# Explore the material
**1.** For each statement, answer yes or no according to the apple firmness summary below, and quote the words of the summary that decide it.
(a) The prototype was tested on 'Golden Delicious' and 'Granny Smith' apples.
(b) The prototype could run at two fruit per second.
(c) Nondestructive mechanical methods correlate well with the standard destructive measurement.
**2.** In the apple firmness summary below, what correlation coefficient did the firmness predictions reach?

# Text excerpt
═══
|Peng, Yankun - MICHIGAN STATE UNIV|
Submitted to: Proceedings of SPIE
Publication Type: Proceedings
Publication Acceptance Date: October 19, 2005
Publication Date: December 15, 2005
Citation: Lu, R., Peng, Y. 2005. A laser-based multispectral imaging system for real-time detection of apple fruit firmness. Proceedings of SPIE. 5996:59960F. Interpretive Summary: Firmness is a key parameter in determining the maturity and quality grade of apples and directly influences consumer acceptance and satisfaction with the fruit. Currently, the destructive firmness sampling method is routinely used to gauge the average firmness for a lot of apples. Due to the biological variability, the same lot of apples can vary greatly in firmness. Many nondestructive mechanical methods have been developed, but they do not correlate well or consistently with the standard destructive measurement, which is especially evident for firm fruits such as apples. Recently, our laboratory developed a novel, unconventional sensing technique that uses spectral scattering at multiple wavelengths for estimating fruit firmness, and it achieved superior results compared to other nondestructive methods. The objective of this research was to develop a laboratory prototype for rapid, real time detection of apple fruit firmness. The laboratory prototype, which mainly consisted of a custom design multi-laser unit, a multispectral imaging unit and a min-packing line, allowed us to acquire multiple spectral images from apple fruit at selected wavelengths simultaneously and rapidly. Newly developed mathematical methods were incorporated into the computer program for capturing and processing spectral scattering images for real time prediction of apple fruit firmness. The prototype was able to run at two fruit/s, and it was tested on ‘Golden Delicious’ and ‘Red Delicious’ apples. Good firmness predictions were obtained with the correlation coefficient equal to or greater than 0.85 for both cultivars. The laser-based multispectral imaging system has potential to meet the speed requirement for sorting and grading apple fruit. The system can be incorporated into existing packinghouses for sorting and grading apple fruit. The technology is also promising for other fruits and horticultural products. Successful development and transfer of the technology would enable the industry to deliver better quality fruit and thus improve profitability.
═══
[Dataset entries]
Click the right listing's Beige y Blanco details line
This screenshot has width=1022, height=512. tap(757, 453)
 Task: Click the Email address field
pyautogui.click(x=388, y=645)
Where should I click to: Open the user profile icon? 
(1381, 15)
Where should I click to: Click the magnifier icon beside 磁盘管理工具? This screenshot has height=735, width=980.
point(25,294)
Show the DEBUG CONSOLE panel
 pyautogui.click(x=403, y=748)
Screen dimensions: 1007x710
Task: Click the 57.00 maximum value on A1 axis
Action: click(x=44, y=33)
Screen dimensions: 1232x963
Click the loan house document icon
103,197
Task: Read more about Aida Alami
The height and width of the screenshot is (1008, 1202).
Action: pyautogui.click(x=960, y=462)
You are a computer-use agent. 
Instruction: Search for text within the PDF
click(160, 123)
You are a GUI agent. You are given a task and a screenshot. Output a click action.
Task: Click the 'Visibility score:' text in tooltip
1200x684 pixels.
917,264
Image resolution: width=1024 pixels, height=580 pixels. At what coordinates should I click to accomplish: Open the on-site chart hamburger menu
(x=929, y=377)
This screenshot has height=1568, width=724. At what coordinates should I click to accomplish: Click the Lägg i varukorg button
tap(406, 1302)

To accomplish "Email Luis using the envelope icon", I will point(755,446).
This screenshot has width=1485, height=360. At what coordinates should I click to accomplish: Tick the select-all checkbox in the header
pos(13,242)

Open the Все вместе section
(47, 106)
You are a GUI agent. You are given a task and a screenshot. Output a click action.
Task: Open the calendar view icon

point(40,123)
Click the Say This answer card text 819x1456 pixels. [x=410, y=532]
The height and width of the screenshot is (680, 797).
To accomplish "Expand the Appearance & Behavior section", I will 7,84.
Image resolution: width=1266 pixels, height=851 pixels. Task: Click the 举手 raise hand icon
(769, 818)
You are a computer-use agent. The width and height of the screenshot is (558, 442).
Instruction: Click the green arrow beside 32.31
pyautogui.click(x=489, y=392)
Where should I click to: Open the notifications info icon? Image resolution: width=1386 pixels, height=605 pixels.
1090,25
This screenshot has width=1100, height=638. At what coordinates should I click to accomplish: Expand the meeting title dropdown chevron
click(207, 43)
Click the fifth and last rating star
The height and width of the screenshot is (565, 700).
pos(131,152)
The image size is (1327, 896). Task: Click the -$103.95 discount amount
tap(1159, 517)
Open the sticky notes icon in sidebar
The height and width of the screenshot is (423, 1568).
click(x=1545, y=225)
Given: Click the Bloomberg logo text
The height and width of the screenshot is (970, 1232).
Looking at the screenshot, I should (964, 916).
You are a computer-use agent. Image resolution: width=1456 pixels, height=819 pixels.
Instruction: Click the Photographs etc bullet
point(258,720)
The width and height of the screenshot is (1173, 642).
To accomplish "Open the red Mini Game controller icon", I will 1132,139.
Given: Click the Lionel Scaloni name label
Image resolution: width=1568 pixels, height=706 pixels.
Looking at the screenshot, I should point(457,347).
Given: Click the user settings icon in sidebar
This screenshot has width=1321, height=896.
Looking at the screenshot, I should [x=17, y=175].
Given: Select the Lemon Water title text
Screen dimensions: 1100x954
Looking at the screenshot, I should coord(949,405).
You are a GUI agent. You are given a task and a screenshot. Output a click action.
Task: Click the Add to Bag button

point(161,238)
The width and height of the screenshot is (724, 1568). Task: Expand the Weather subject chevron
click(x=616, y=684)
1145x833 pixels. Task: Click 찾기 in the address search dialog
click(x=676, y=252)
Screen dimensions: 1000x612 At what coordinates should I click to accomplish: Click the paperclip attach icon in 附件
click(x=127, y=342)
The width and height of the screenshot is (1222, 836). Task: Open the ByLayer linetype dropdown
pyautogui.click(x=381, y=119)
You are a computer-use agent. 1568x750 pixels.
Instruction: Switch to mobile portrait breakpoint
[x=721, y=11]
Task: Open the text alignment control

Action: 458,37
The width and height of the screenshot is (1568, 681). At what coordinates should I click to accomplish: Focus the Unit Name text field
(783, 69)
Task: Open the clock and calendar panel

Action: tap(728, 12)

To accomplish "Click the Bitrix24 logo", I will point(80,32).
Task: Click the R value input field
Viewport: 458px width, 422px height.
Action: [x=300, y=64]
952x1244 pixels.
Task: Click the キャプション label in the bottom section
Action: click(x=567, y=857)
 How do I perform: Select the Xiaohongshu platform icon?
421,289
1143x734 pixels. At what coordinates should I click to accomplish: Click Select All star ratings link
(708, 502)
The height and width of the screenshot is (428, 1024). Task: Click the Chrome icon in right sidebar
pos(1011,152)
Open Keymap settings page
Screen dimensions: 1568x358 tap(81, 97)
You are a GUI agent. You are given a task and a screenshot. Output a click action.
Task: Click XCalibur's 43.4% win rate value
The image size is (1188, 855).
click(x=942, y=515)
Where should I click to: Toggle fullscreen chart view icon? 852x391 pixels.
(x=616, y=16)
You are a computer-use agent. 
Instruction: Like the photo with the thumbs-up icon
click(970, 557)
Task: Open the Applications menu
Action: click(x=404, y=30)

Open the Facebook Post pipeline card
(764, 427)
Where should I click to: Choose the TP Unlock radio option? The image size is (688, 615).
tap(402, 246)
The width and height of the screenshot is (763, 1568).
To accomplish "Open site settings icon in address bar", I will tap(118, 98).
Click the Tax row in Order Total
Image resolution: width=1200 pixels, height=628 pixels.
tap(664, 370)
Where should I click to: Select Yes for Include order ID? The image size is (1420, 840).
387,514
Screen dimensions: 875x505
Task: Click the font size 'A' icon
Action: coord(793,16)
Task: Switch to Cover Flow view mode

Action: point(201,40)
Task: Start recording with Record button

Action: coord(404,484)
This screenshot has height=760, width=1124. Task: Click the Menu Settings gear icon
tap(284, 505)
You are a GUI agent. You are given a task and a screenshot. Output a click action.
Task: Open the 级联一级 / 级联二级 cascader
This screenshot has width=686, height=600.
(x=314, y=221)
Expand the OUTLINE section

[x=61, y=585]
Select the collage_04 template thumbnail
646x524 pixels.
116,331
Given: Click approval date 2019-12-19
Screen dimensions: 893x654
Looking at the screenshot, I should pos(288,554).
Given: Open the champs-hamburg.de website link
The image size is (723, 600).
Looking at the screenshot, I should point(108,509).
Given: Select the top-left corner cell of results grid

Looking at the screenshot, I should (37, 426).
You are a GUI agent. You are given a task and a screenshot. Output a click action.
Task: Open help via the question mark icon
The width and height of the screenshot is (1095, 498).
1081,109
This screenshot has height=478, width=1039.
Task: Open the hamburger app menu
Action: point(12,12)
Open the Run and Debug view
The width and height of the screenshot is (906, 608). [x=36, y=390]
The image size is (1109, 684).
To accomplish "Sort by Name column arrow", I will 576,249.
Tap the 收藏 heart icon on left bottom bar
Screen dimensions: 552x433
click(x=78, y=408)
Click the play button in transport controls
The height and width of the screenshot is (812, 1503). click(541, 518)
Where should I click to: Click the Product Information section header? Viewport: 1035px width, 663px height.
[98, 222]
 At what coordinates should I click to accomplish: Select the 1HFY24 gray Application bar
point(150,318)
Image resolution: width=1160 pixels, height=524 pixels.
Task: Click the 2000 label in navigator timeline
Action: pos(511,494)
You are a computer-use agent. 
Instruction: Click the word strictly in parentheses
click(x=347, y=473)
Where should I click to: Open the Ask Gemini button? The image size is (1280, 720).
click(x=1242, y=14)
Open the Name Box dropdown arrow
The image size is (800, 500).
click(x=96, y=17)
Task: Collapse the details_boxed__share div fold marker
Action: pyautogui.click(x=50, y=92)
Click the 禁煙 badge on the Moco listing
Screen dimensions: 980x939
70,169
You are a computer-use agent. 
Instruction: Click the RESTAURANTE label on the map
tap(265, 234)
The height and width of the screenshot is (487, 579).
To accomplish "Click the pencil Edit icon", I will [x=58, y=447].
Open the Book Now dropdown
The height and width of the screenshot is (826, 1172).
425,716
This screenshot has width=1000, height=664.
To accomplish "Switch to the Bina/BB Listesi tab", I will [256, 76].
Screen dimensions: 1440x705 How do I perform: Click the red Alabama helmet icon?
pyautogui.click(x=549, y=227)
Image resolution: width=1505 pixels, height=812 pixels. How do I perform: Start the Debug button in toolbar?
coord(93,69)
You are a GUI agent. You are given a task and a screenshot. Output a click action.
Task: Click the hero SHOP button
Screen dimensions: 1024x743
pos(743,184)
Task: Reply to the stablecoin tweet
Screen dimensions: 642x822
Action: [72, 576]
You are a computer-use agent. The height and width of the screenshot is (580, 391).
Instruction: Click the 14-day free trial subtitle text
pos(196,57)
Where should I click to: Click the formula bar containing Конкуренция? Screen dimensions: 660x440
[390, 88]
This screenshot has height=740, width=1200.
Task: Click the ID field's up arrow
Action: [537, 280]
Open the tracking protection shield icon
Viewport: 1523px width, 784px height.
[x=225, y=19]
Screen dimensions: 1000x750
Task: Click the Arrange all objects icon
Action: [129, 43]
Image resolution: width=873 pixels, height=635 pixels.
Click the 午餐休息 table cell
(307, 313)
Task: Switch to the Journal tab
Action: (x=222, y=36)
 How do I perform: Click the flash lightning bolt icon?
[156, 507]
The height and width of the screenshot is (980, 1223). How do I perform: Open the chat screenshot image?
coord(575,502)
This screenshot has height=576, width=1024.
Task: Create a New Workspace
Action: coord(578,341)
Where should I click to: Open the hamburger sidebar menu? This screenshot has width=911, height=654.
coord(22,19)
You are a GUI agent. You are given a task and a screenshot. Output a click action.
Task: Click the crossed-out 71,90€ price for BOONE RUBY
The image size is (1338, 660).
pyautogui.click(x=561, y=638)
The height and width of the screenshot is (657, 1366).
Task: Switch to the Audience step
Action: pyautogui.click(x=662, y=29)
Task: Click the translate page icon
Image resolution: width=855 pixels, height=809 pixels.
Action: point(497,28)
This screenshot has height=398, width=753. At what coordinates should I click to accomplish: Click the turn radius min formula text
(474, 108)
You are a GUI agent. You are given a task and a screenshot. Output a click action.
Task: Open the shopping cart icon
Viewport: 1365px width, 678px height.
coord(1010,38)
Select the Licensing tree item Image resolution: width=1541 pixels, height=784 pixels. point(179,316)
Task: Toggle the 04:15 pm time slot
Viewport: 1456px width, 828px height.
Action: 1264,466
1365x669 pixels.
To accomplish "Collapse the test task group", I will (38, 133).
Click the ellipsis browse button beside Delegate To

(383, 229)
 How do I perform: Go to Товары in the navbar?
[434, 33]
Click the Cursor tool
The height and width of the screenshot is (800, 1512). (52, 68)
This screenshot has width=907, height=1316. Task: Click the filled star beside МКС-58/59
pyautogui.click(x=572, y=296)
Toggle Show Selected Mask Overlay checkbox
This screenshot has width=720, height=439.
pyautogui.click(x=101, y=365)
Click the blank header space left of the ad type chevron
═══
# Response list
**1.**
(a) No: "it was tested on ‘Golden Delicious’ and ‘Red Delicious’ apples."
(b) Yes: "The prototype was able to run at two fruit/s"
(c) No: "they do not correlate well or consistently with the standard destructive measurement"

**2.** Equal to or greater than 0.85 for both cultivars.